How to complete this task » Nothing in the data may be omitted; output it all verbatim.

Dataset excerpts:
====
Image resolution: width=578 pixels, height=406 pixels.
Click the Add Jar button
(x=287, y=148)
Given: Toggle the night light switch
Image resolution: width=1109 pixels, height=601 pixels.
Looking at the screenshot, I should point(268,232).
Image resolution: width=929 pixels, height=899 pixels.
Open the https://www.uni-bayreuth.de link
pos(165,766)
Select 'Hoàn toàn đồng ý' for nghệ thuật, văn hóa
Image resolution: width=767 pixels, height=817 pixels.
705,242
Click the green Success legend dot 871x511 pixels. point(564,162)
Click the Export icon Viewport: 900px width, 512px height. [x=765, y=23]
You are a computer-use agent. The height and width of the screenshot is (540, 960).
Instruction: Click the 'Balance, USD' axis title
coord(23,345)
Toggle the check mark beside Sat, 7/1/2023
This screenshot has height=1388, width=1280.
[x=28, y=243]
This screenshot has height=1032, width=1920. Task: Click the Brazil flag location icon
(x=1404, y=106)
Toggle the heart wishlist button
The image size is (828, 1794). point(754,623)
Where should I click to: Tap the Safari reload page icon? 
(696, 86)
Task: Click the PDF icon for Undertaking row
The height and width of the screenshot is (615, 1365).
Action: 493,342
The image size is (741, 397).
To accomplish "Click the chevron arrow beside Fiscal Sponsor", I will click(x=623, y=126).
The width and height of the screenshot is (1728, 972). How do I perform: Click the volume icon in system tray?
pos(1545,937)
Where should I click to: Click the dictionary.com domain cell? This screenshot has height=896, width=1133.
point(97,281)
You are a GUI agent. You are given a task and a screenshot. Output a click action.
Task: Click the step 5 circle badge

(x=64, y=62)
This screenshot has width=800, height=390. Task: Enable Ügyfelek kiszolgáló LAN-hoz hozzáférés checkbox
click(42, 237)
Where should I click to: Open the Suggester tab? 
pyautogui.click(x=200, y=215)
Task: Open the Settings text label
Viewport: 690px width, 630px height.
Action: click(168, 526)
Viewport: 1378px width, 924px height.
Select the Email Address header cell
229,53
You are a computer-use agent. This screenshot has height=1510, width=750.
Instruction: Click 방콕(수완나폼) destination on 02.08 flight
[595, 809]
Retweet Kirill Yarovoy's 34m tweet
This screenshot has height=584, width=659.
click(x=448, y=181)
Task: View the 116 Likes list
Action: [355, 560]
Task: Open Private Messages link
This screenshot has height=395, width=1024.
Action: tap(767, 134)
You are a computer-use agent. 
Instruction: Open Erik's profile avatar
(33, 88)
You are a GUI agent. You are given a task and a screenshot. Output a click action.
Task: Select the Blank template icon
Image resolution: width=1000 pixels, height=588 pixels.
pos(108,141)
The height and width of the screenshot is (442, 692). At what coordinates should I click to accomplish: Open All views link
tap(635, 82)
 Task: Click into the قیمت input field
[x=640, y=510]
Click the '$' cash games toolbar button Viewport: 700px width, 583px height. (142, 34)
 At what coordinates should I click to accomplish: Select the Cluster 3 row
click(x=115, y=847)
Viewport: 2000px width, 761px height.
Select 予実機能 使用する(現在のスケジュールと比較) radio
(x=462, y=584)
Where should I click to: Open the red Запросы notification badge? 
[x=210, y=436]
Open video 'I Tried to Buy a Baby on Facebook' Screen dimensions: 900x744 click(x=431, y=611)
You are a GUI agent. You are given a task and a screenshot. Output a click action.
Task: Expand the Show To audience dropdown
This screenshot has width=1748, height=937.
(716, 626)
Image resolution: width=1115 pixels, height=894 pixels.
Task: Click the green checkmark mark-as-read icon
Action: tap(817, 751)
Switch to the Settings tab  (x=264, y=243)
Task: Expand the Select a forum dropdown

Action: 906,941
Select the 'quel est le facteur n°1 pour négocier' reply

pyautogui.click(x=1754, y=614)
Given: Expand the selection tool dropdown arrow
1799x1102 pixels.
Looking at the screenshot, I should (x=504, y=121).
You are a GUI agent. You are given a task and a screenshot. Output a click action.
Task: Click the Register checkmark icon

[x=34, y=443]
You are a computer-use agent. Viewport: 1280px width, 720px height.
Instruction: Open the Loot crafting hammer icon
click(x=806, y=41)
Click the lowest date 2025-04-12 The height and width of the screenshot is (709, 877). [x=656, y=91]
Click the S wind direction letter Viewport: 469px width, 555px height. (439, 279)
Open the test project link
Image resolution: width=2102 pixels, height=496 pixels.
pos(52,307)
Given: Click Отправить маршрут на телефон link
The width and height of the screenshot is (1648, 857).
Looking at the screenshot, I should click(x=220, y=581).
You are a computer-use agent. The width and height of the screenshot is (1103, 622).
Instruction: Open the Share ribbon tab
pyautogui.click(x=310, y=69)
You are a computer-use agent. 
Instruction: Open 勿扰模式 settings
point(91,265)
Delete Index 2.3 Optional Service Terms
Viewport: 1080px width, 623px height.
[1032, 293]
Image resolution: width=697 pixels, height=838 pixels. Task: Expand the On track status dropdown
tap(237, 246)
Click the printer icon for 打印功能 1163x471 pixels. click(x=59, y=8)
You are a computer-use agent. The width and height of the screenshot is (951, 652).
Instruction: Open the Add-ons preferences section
====
Answer to this task »
Image resolution: width=578 pixels, height=406 pixels.
Click the Add Jar button
(x=287, y=148)
Given: Toggle the night light switch
Image resolution: width=1109 pixels, height=601 pixels.
Looking at the screenshot, I should point(268,232).
Image resolution: width=929 pixels, height=899 pixels.
Open the https://www.uni-bayreuth.de link
pos(165,766)
Select 'Hoàn toàn đồng ý' for nghệ thuật, văn hóa
Image resolution: width=767 pixels, height=817 pixels.
705,242
Click the green Success legend dot 871x511 pixels. point(564,162)
Click the Export icon Viewport: 900px width, 512px height. [x=765, y=23]
You are a computer-use agent. The height and width of the screenshot is (540, 960).
Instruction: Click the 'Balance, USD' axis title
coord(23,345)
Toggle the check mark beside Sat, 7/1/2023
This screenshot has height=1388, width=1280.
[x=28, y=243]
This screenshot has height=1032, width=1920. Task: Click the Brazil flag location icon
(x=1404, y=106)
Toggle the heart wishlist button
The image size is (828, 1794). point(754,623)
Where should I click to: Tap the Safari reload page icon? 
(696, 86)
Task: Click the PDF icon for Undertaking row
The height and width of the screenshot is (615, 1365).
Action: 493,342
The image size is (741, 397).
To accomplish "Click the chevron arrow beside Fiscal Sponsor", I will click(x=623, y=126).
The width and height of the screenshot is (1728, 972). How do I perform: Click the volume icon in system tray?
pos(1545,937)
Where should I click to: Click the dictionary.com domain cell? This screenshot has height=896, width=1133.
point(97,281)
You are a GUI agent. You are given a task and a screenshot. Output a click action.
Task: Click the step 5 circle badge

(x=64, y=62)
This screenshot has width=800, height=390. Task: Enable Ügyfelek kiszolgáló LAN-hoz hozzáférés checkbox
click(42, 237)
Where should I click to: Open the Suggester tab? 
pyautogui.click(x=200, y=215)
Task: Open the Settings text label
Viewport: 690px width, 630px height.
Action: click(168, 526)
Viewport: 1378px width, 924px height.
Select the Email Address header cell
229,53
You are a computer-use agent. This screenshot has height=1510, width=750.
Instruction: Click 방콕(수완나폼) destination on 02.08 flight
[595, 809]
Retweet Kirill Yarovoy's 34m tweet
This screenshot has height=584, width=659.
click(x=448, y=181)
Task: View the 116 Likes list
Action: [355, 560]
Task: Open Private Messages link
This screenshot has height=395, width=1024.
Action: tap(767, 134)
You are a computer-use agent. 
Instruction: Open Erik's profile avatar
(33, 88)
You are a GUI agent. You are given a task and a screenshot. Output a click action.
Task: Select the Blank template icon
Image resolution: width=1000 pixels, height=588 pixels.
pos(108,141)
The height and width of the screenshot is (442, 692). At what coordinates should I click to accomplish: Open All views link
tap(635, 82)
 Task: Click into the قیمت input field
[x=640, y=510]
Click the '$' cash games toolbar button Viewport: 700px width, 583px height. (142, 34)
 At what coordinates should I click to accomplish: Select the Cluster 3 row
click(x=115, y=847)
Viewport: 2000px width, 761px height.
Select 予実機能 使用する(現在のスケジュールと比較) radio
(x=462, y=584)
Where should I click to: Open the red Запросы notification badge? 
[x=210, y=436]
Open video 'I Tried to Buy a Baby on Facebook' Screen dimensions: 900x744 click(x=431, y=611)
You are a GUI agent. You are given a task and a screenshot. Output a click action.
Task: Expand the Show To audience dropdown
This screenshot has width=1748, height=937.
(716, 626)
Image resolution: width=1115 pixels, height=894 pixels.
Task: Click the green checkmark mark-as-read icon
Action: tap(817, 751)
Switch to the Settings tab  (x=264, y=243)
Task: Expand the Select a forum dropdown

Action: 906,941
Select the 'quel est le facteur n°1 pour négocier' reply

pyautogui.click(x=1754, y=614)
Given: Expand the selection tool dropdown arrow
1799x1102 pixels.
Looking at the screenshot, I should (x=504, y=121).
You are a GUI agent. You are given a task and a screenshot. Output a click action.
Task: Click the Register checkmark icon

[x=34, y=443]
You are a computer-use agent. Viewport: 1280px width, 720px height.
Instruction: Open the Loot crafting hammer icon
click(x=806, y=41)
Click the lowest date 2025-04-12 The height and width of the screenshot is (709, 877). [x=656, y=91]
Click the S wind direction letter Viewport: 469px width, 555px height. (439, 279)
Open the test project link
Image resolution: width=2102 pixels, height=496 pixels.
pos(52,307)
Given: Click Отправить маршрут на телефон link
The width and height of the screenshot is (1648, 857).
Looking at the screenshot, I should click(x=220, y=581).
You are a computer-use agent. The width and height of the screenshot is (1103, 622).
Instruction: Open the Share ribbon tab
pyautogui.click(x=310, y=69)
You are a computer-use agent. 
Instruction: Open 勿扰模式 settings
point(91,265)
Delete Index 2.3 Optional Service Terms
Viewport: 1080px width, 623px height.
[1032, 293]
Image resolution: width=697 pixels, height=838 pixels. Task: Expand the On track status dropdown
tap(237, 246)
Click the printer icon for 打印功能 1163x471 pixels. click(x=59, y=8)
You are a computer-use agent. The width and height of the screenshot is (951, 652).
Instruction: Open the Add-ons preferences section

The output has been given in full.